Action  #2  calls  for  the  development  of  “model  treaty  provisions”  and recommendations regarding the design of domestic rules to neutralize the effects of hybrid instruments and entities.” The Action Item states that this may include:

  • Changes to the OECD Model Tax Convention to ensure that hybrid instruments and entities (as well as dual resident entities) are not used to obtain the benefits of treaties unduly;
  • Domestic law provisions that prevent exemption or non-recognition for payments that are deductible by the payer;
  • Domestic law provisions that deny a deduction for a payment that is not includible in income by the recipient (and is not subject to taxation under CFC or similar rules);
  • Domestic law provisions that deny a deduction for a payment that is also deductible in another jurisdiction; and
  • Where necessary, guidance on co-ordination or tie-breaker rules if more than one country seeks to apply such rules to a transaction or structure.

Footnote 2.

The OECD report,

  • deals with the application of tax treaties to hybrid entities, i.e. entities that are not treated as taxpayers by either or both States that have entered into a tax treaty (such as partnerships in many countries). The report proposes to include in the OECD Model Tax Convention (OECD, 2010) a new provision and detailed commentary that will ensure that benefits of tax treaties are granted in appropriate cases to the income of these entities but also that these benefits are not granted where neither State treats, under its domestic law, the income of such an entity as the income of one of its residents.
  • examines treaty issues related to rules that would result in the denial of a deduction or would require the inclusion of a payment in ordinary income and concludes that tax treaties would generally not prevent the application of these rules.
  • examines the impact of the recommendations of “Recommendations for domestic law“ with respect to tax treaty rules related to the elimination of double taxation and notes that problems could arise in the case of bilateral tax treaties that provide for the application of the exemption method with respect to dividends received from foreign companies.
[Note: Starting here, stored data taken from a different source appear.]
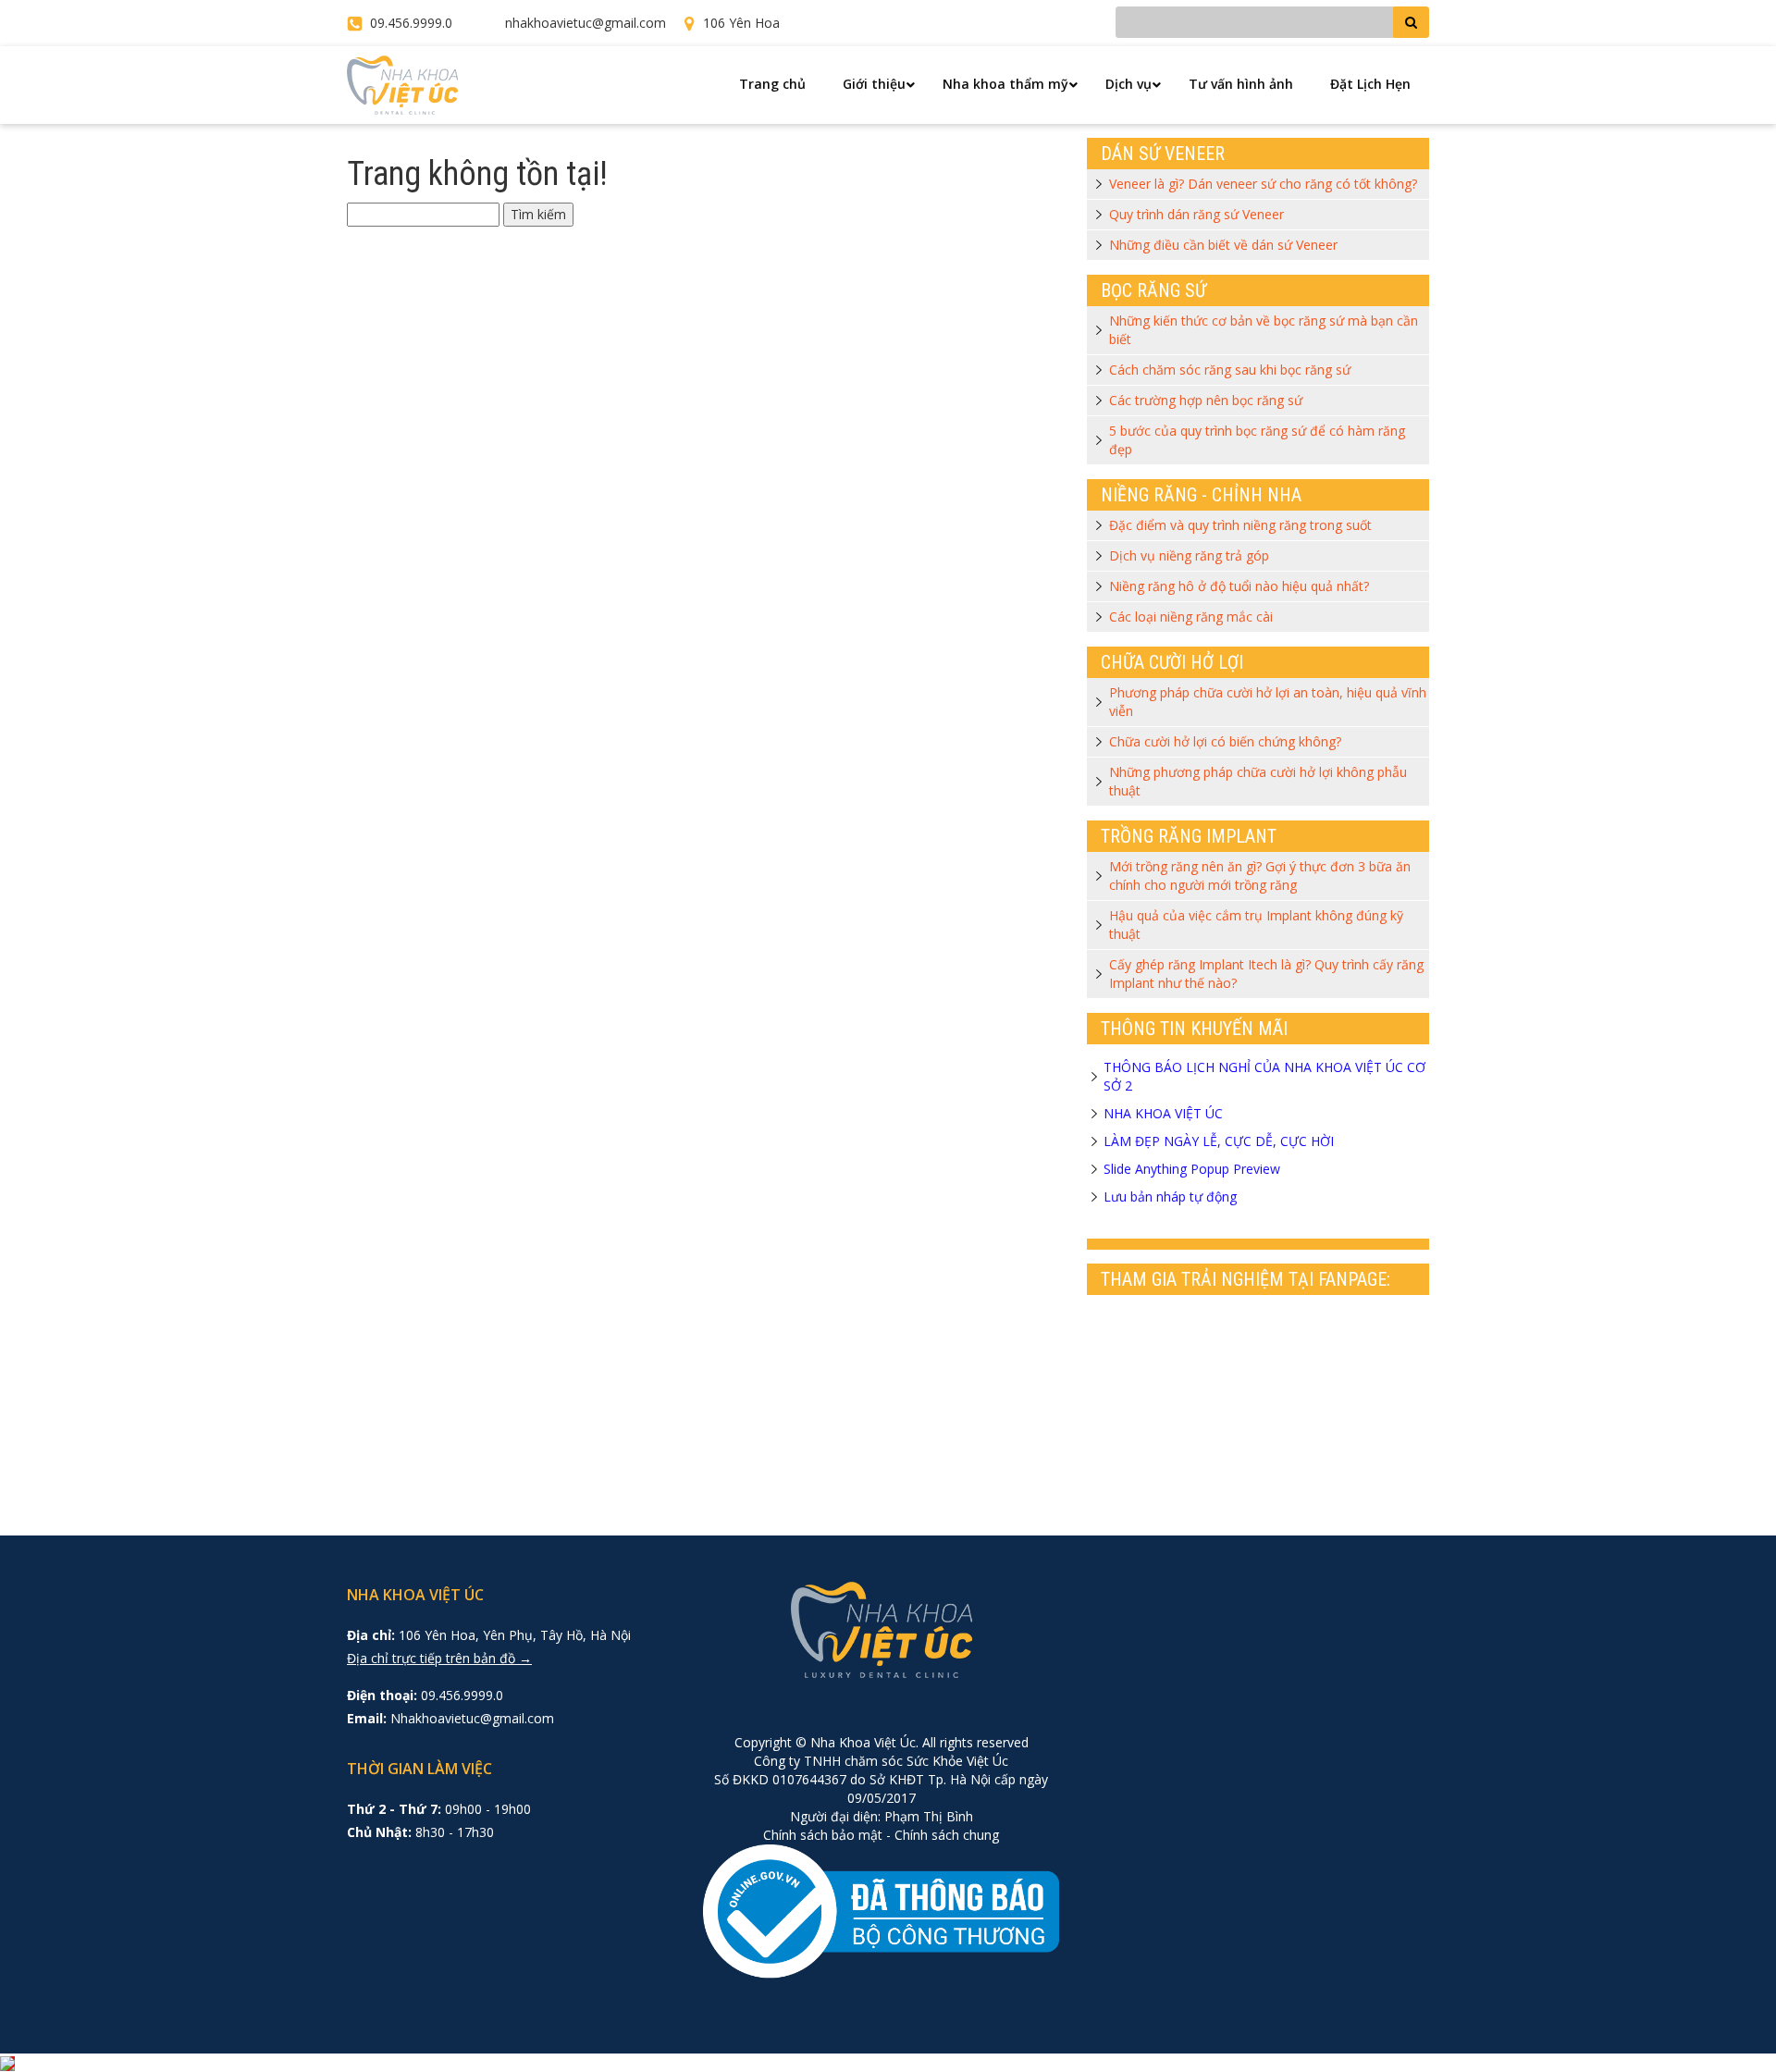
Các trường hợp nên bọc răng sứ (1205, 400)
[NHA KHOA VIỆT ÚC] (402, 83)
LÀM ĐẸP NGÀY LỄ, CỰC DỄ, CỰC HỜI (1219, 1141)
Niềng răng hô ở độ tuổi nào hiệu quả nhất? (1239, 586)
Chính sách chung (946, 1835)
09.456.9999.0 (411, 22)
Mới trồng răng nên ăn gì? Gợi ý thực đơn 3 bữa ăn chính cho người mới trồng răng (1260, 875)
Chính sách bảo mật (822, 1835)
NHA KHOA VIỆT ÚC (1163, 1113)
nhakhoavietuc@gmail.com (585, 22)
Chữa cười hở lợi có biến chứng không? (1225, 741)
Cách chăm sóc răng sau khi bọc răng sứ (1229, 369)
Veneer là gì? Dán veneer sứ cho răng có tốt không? (1263, 183)
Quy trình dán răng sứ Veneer (1196, 214)
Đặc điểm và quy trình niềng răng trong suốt (1240, 525)
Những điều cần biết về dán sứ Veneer (1223, 244)
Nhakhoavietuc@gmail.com (472, 1718)
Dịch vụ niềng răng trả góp (1189, 555)
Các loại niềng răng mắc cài (1191, 616)
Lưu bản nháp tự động (1170, 1196)
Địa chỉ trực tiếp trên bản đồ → (439, 1658)
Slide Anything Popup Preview (1192, 1169)
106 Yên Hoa (741, 22)
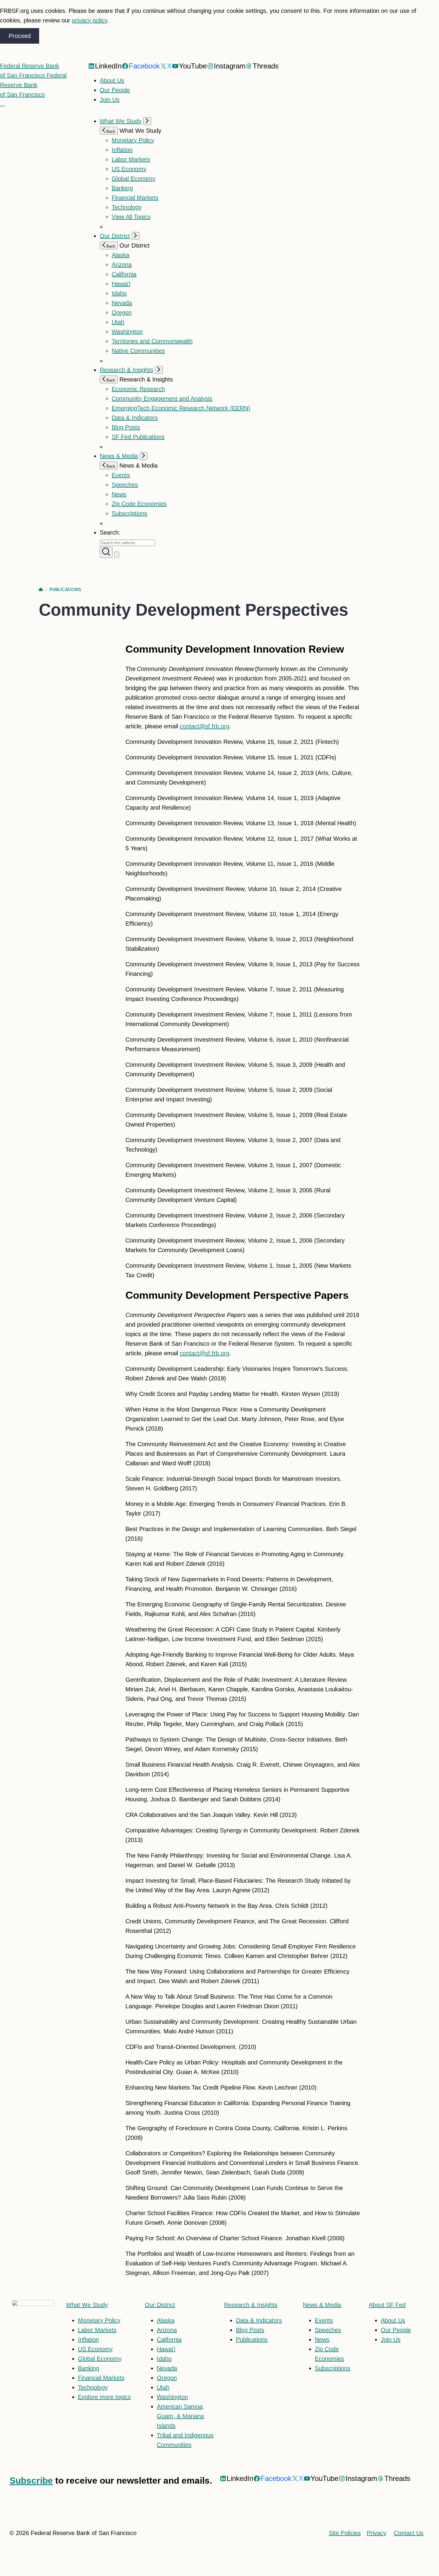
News (119, 494)
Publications (65, 590)
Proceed (20, 36)
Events (121, 475)
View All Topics (131, 216)
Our (160, 2305)
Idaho (119, 293)
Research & (250, 2305)
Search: (110, 532)
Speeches (125, 484)
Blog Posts (126, 427)
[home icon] (41, 590)
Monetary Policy (133, 140)
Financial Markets (135, 197)
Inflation (122, 149)
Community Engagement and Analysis (162, 398)
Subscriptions (332, 2368)
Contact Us (408, 2533)
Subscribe (31, 2480)
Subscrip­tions (129, 513)
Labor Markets (131, 159)
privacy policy (89, 20)
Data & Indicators (135, 417)
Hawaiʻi (121, 283)
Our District (115, 236)
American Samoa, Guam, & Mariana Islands (180, 2416)
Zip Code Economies (139, 503)
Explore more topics (104, 2397)
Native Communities (138, 350)
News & (322, 2305)
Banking (122, 188)
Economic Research (138, 389)
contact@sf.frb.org (204, 726)
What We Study (121, 121)
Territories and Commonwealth (152, 341)
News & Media (119, 456)
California (124, 274)
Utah (118, 322)
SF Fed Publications (138, 437)
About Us (112, 80)
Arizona (122, 264)
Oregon (122, 312)
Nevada (122, 303)
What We (87, 2305)
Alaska (120, 255)
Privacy (376, 2533)
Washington (127, 331)
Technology (127, 207)
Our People (115, 90)
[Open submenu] (147, 121)
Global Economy (133, 178)
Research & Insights (126, 370)
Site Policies (345, 2533)
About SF (387, 2305)
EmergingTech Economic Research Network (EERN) (181, 408)
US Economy (129, 169)
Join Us (109, 99)
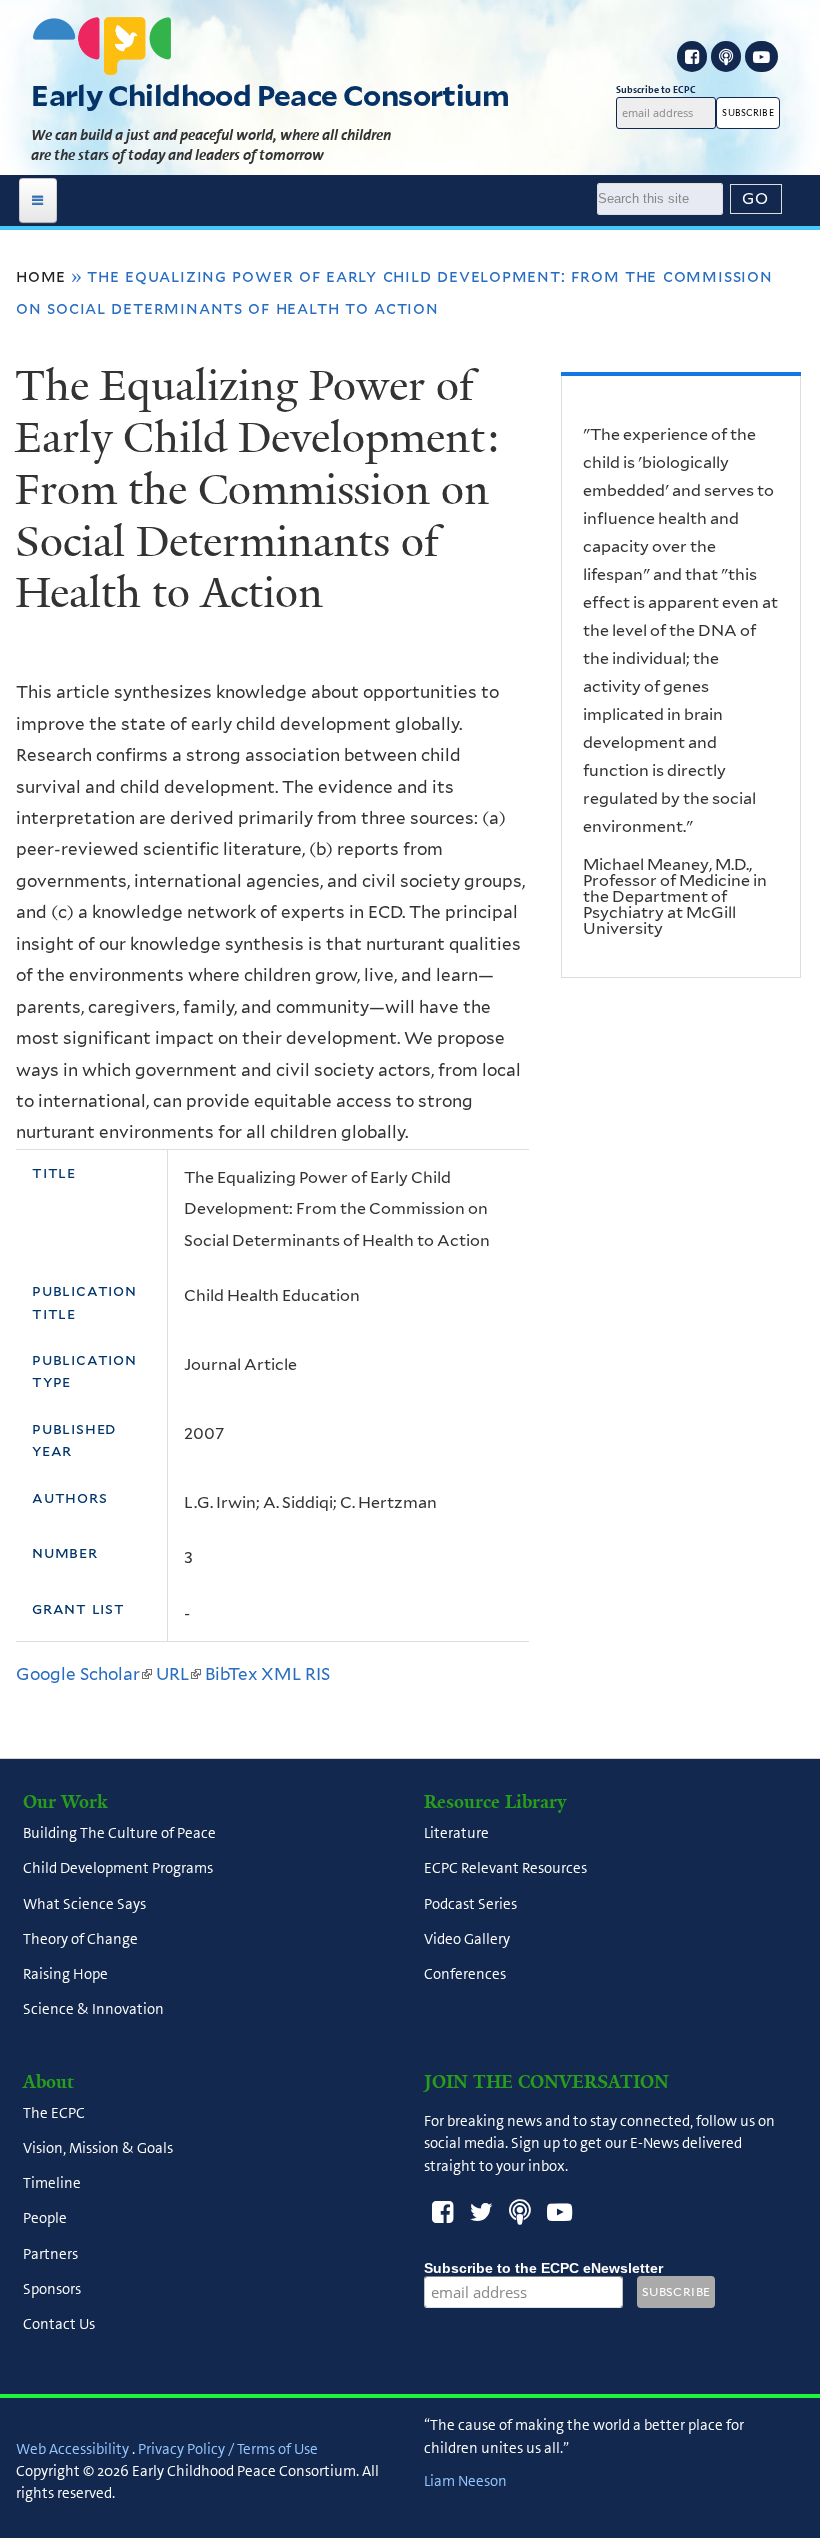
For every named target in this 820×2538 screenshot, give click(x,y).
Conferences (465, 1975)
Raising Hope (65, 1975)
The report describes possible treaty changes that would address these problems.
  • examines the possible impact of tax treaty rules concerning non-discrimination on the recommendations of “Recommendations for domestic law“; the report concludes that, as long as the domestic rules that will be drafted to implement these recommendations are  properly  worded,  there  should  be  no  conflict  with  these  non-discrimination provisions.